So there’s a door open. Remembering the Afghani girls opens a door to the time I was at Yuri’s before Natalya came, and I don’t know what is behind it. And it’s frightening. I have a busy week ahead of me and two dates I know might be triggering, and I don’t know what other memories are going to surface, and it’s scary. Because I don’t know what they will be or if I can handle them.
Farzana—the girl who seems to be most important—is not like Nata. She isn’t fierce, and she doesn’t protect me. She is nurturing, but she isn’t protective, and so it scares me to think of remembering a time when Yuri was in charge but there was no Nata to make sure I lived, or to make sure that anyone she had any power over at all would not be allowed to hurt me.
It’s not a long stretch of time in between. It’s maybe a year or six months. Before then, it’s a different set-up and although that set-up is also terribly exploitative, it is not so emphatically abusive. Or I know about the kinds of abuse. It’s less of a surprise. Or something. Something that makes it less scary.
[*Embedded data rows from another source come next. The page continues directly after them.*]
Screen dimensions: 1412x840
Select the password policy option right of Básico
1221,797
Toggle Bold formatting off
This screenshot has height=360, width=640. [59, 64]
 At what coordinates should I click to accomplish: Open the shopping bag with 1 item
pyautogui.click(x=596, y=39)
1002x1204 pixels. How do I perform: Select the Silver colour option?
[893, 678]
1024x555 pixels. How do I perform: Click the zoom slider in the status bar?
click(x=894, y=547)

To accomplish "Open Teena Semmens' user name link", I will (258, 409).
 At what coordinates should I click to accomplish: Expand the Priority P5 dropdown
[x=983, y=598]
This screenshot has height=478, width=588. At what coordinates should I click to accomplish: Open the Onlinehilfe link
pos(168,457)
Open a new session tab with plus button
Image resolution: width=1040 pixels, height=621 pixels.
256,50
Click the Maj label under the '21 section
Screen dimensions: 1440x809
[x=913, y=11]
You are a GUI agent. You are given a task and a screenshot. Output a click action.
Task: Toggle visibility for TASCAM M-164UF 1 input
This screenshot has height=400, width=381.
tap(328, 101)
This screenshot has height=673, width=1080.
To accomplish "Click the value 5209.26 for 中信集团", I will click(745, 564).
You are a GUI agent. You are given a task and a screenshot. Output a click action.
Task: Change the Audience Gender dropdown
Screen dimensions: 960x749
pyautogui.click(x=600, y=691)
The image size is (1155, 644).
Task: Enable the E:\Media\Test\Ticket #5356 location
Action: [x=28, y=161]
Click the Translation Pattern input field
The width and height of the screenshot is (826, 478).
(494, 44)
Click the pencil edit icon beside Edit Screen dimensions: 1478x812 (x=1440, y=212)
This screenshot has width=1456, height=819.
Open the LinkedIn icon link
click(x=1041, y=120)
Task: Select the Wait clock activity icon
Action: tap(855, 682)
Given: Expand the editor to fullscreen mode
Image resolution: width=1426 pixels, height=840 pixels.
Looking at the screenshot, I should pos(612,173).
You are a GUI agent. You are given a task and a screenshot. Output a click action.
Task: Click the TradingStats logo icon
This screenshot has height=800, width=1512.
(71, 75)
But that stretch in between is also a time when I have no one to talk to about things. With Nata, there starts to be this ability to use language to understand my experience. That’s partly developmental, and it’s partly the nature of our relationship. We talk about things. We talk about our emotions. We talk about why we think people do the things they do and what things mean generally. It’s partly too that, over time, I learn Russian. The same things happen again and again and eventually I have a language to talk about them in.
But before Nata comes, I can’t. I am not developmentally prepared to talk about the kinds of things that are happening, I don’t really have a common language with Farzana, although she was clearly my best friend. We can maybe talk about daily life—do you want tea? That kind of thing. And I think also there was a different attitude about emotions. Nata is expressive. She expects emotions, she doesn’t ever tell me to repress them unless being expressive will get me killed. I don’t have to be a big girl for her. If I am sad or tired, she just comforts me. She will comfort me like a smaller child than I am.
And Farzana is not like that. She comforts me too, but she isn’t open about emotions in the same way. I can’t be expressive. She is comforting, but only sometimes. Sometimes I have to be a big girl and stop crying. It is just very, very different.
I also think she died. I think I knew Farzana died at the time that it happened. And I am going to get to deal with that too.